Gregory M. Lander, the environmental witness who works out of Massachusetts for Skipping Stone, Inc., was highly complimentary of how Dominion is now managing the pipeline contracts, better than it was a year ago. Ultimately that is also good for ratepayers, he said. His testimony is here.

This fuel case is not about the Atlantic Coast Pipeline, but if that pipeline is ever completed and used to feed gas to Dominion generators, the fuel factor is where the new pipeline’s costs would appear. There are no routine cases anymore, not with this crowd and in this environment. Testimony in one case often bears on another.

Lander was so impressed by how well Dominion is now doing managing its excess pipeline capacity that he wants the SCC to require more information on the transactions and suggests Dominion improve its revenue with a reserve price. This overlaps some of the issues raised in a Bacon’s Rebellion report in March about Virginia Natural Gas and its pipeline contracts.

But it is clear that Lander is looking beyond that and is really focused on the need for the ACP.

“…the Company’s existing contracts made significant deliveries to non-power plant locations during the review period. For example, 25% of its total used capacity on the Transco system—fully 51 billion cubic feet (Bcf) annually—went to uses other than Company power plants. Therefore, I conclude that the Company has sufficient pipeline capacity to serve its existing generation fleet. Further, because of the frequency, magnitude, and duration of the non-power plant deliveries under its existing pipeline contracts, I conclude that the Company has ample pipeline capacity to serve additional power generation load should that be necessary.”

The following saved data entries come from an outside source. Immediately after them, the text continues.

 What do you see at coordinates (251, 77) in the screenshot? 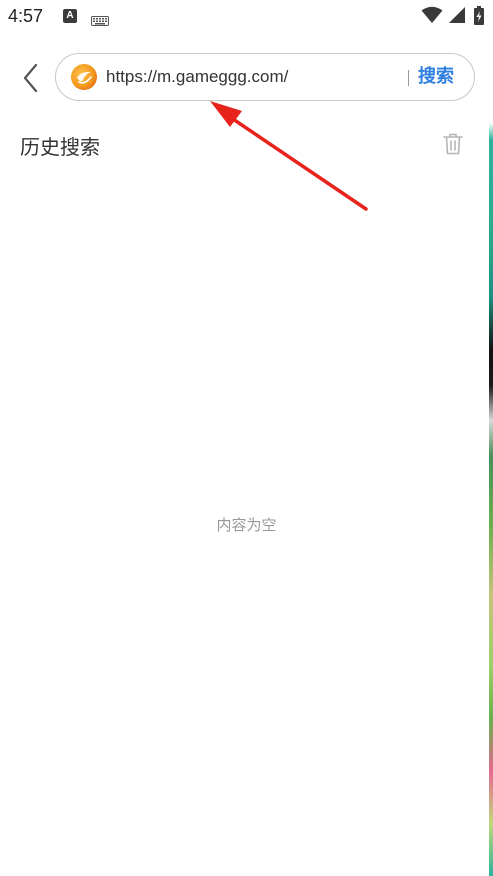
I see `url-input` at bounding box center [251, 77].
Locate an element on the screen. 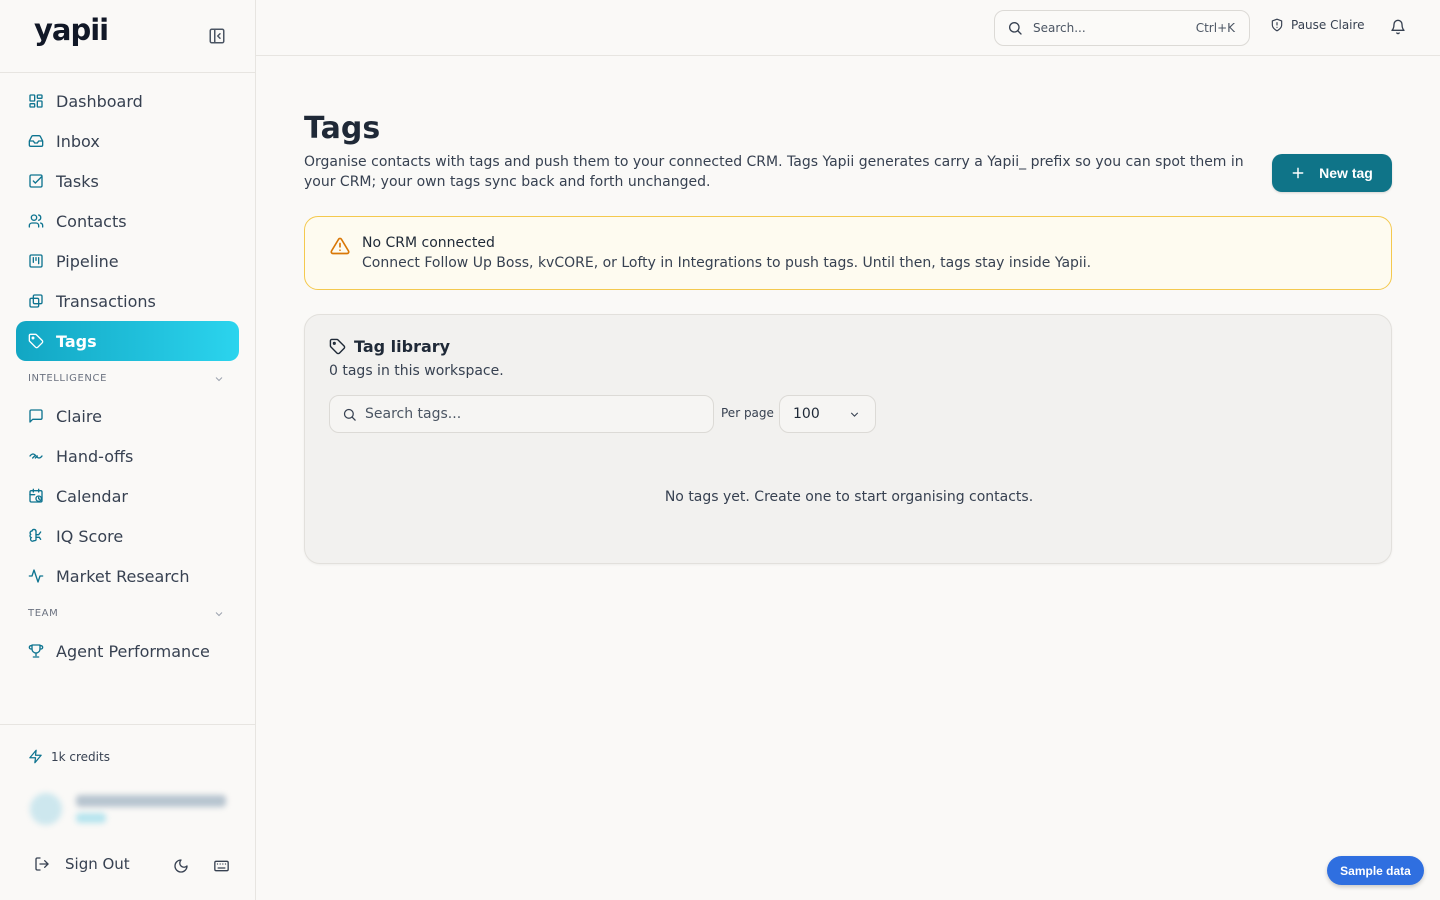 The height and width of the screenshot is (900, 1440). user-role-badge-redacted is located at coordinates (91, 818).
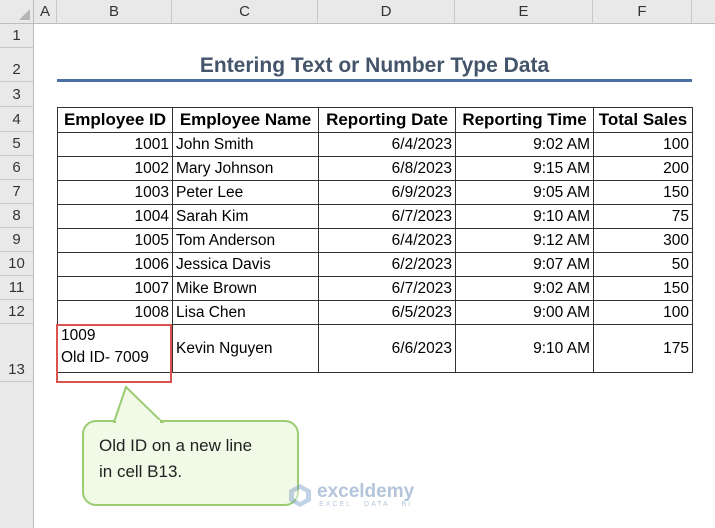 The height and width of the screenshot is (528, 715). I want to click on table-row: 1001 John Smith 6/4/2023 9:02 AM 100, so click(375, 144).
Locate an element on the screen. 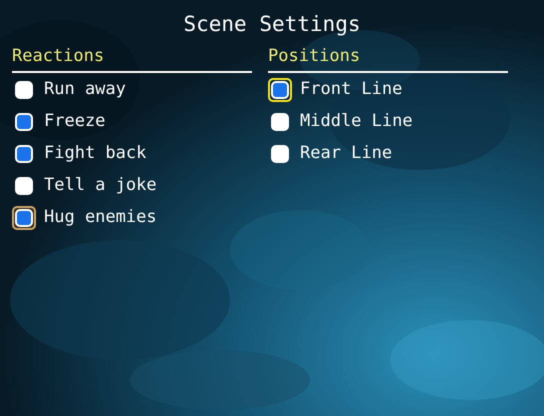 The image size is (544, 416). option-label: Run away is located at coordinates (85, 90).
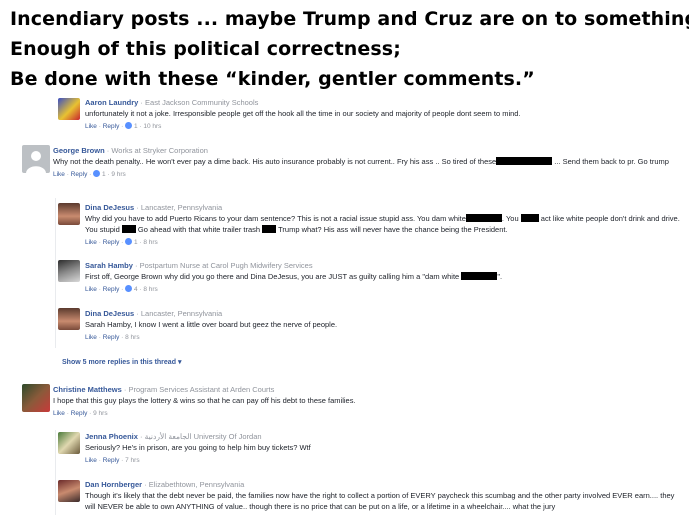  Describe the element at coordinates (180, 362) in the screenshot. I see `chevron-down-icon: ▾` at that location.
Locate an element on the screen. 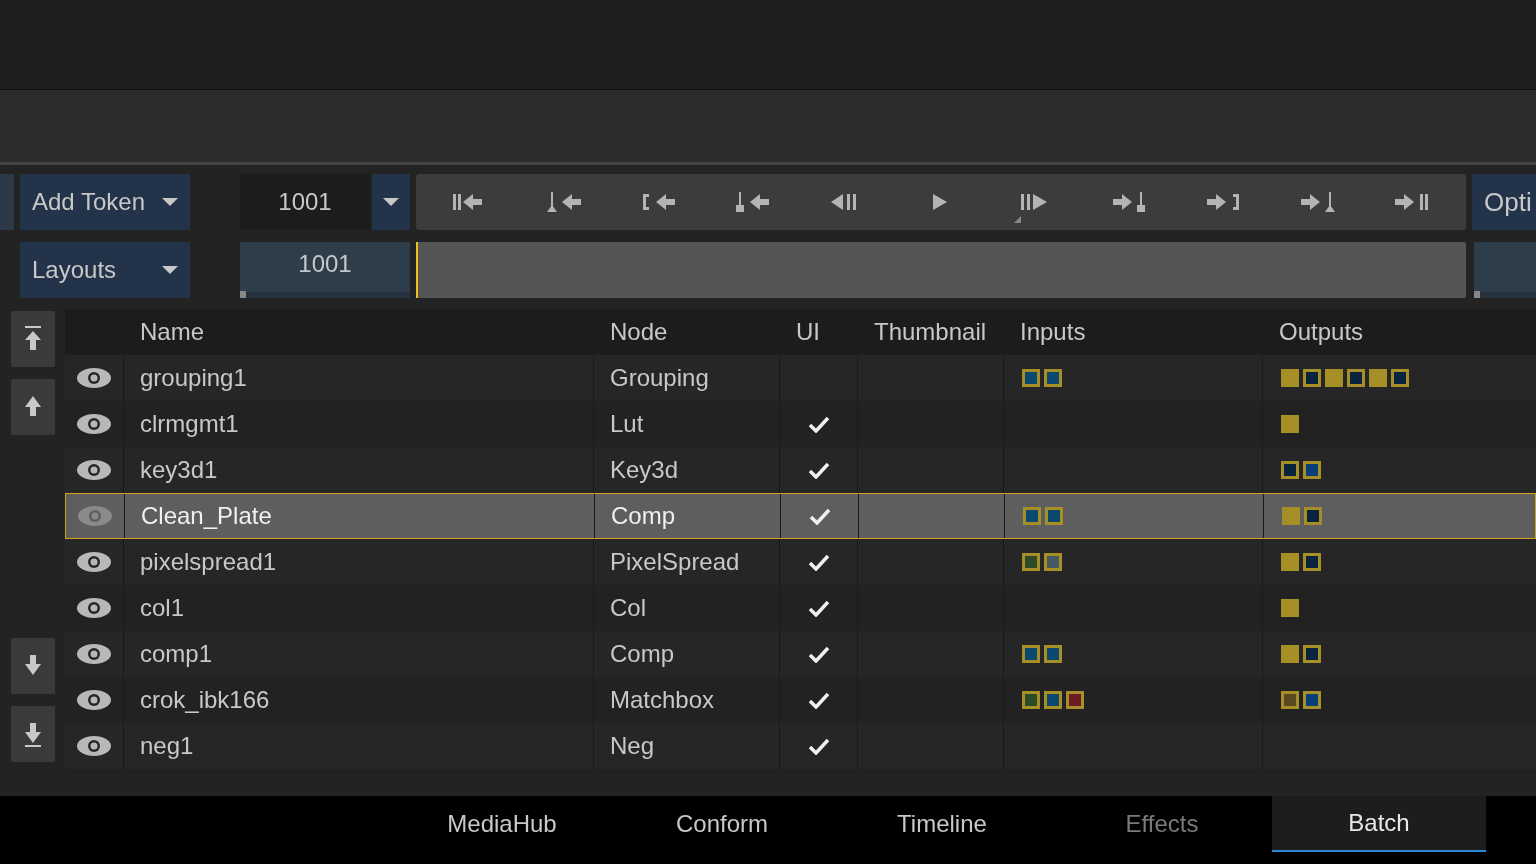 This screenshot has height=864, width=1536. scroll-up-button is located at coordinates (32, 407).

Dominion also has contracts to move gas through Columbia Gas Transmission and its own affiliate, Dominion Energy Transmission. Lander testifies that excess capacity on those is more valuable than with Transco, because Transco has substantially increased its overall capacity recently.

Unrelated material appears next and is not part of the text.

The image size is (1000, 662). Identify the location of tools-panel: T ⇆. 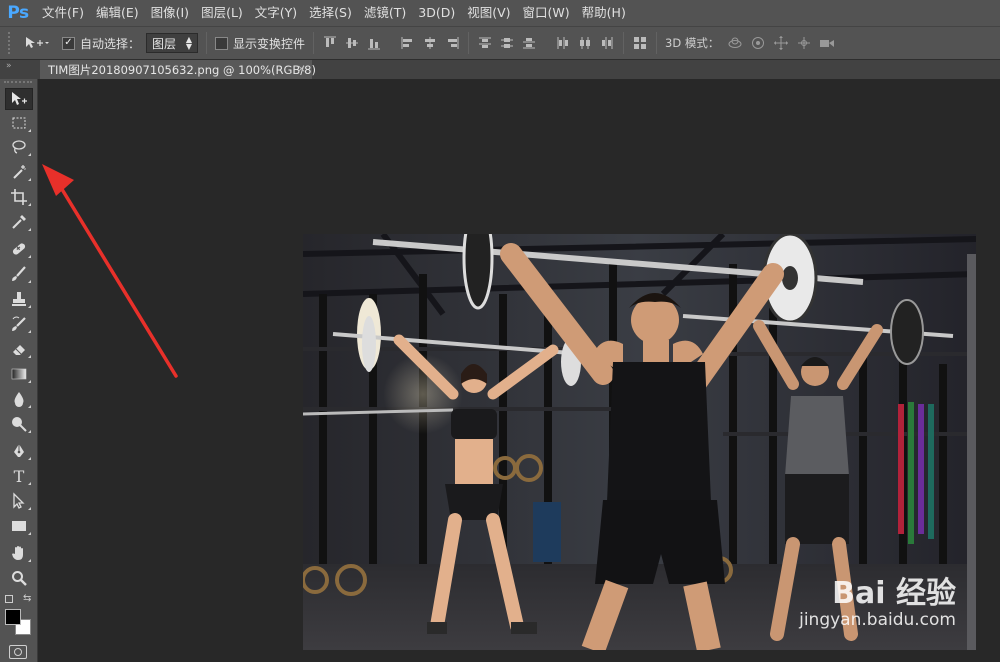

“Recent expansions, like the Atlantic Sunrise project, that Transco has brought into service in the regions where the Company was predominantly making segmented releases have suppressed the value of capacity in the secondary market. It is basic supply and demand. When the supply of pipeline capacity increases greater than the demand for that capacity increases, the value of that capacity declines….

“In the future, I expect the Company will be less and less able to “make its ratepayers whole” by selling excess capacity on the secondary market. That, in turn, makes it important that the utility not over-procure firm capacity in the future because it virtually guarantees a greater net cost to ratepayers.”

That “firm capacity” he is advising against, of course, is the embattled Atlantic Coast Pipeline.